#### Input records
━━━━━━

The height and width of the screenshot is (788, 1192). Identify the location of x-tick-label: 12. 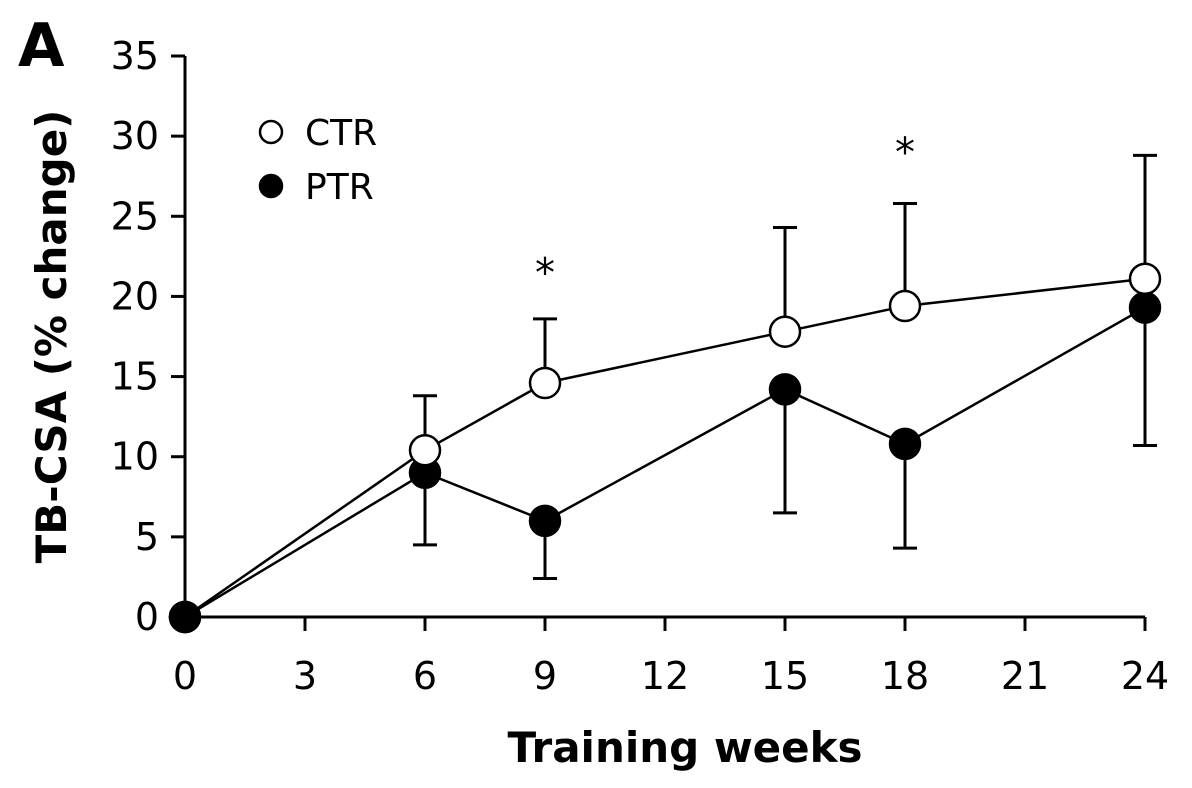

━━━━━━

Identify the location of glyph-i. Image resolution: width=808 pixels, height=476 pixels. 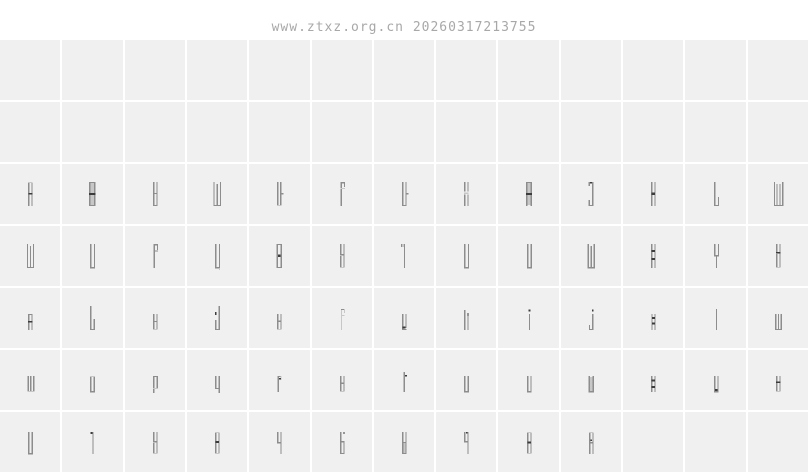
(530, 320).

━━━━━━

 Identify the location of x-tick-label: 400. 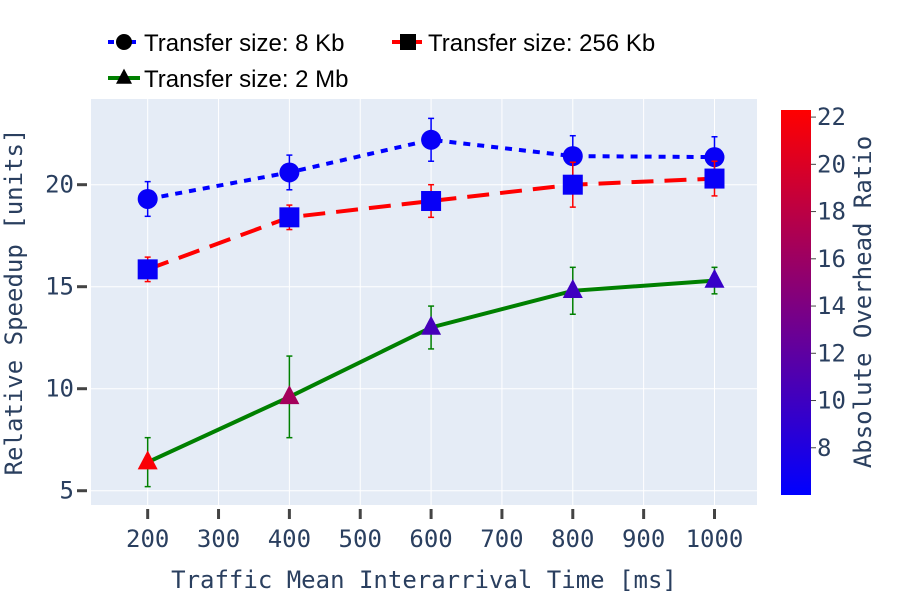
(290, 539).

━━━━━━

#### Problem statement
Starting at the line that has "Identify the location of glyph-i." and ending after the line that has "(530, 320).", write those records out again with "Screenshot size" in place of "Image resolution" and nothing else changed. Leave the pictures out.

#### Expected answer
Identify the location of glyph-i. Screenshot size: width=808 pixels, height=476 pixels. 
(530, 320).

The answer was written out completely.